§ Task requirements: Your output must consist of the records printed verbatim, with the pictures excluded.

§ Data for the task:
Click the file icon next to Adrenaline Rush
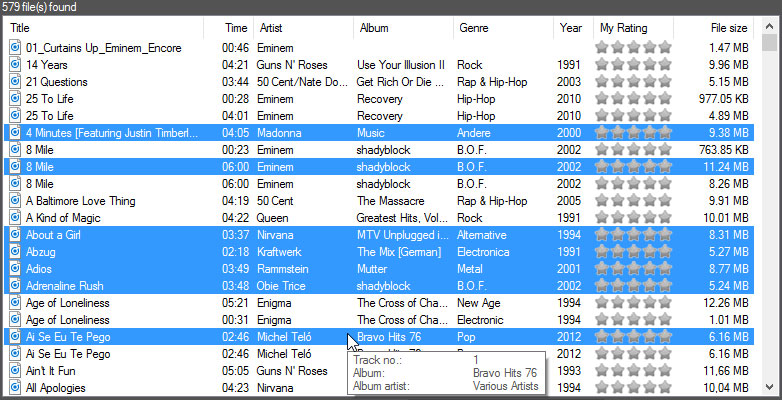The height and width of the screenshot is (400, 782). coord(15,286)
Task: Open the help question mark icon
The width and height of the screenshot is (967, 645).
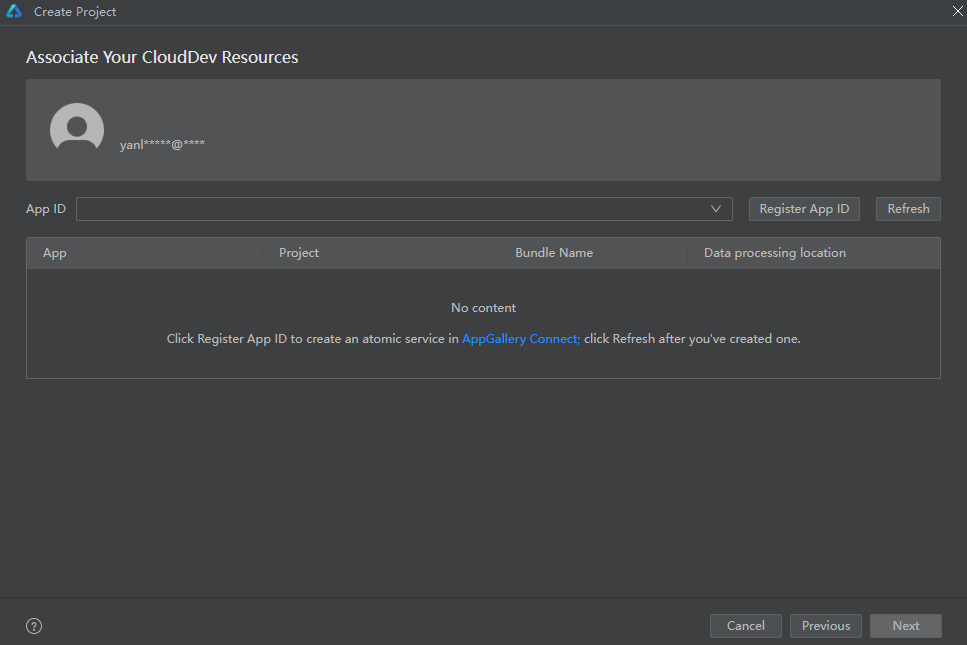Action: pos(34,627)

§ The answer:
Click the file icon next to Adrenaline Rush
The height and width of the screenshot is (400, 782). coord(15,286)
Task: Open the help question mark icon
The width and height of the screenshot is (967, 645).
Action: pos(34,627)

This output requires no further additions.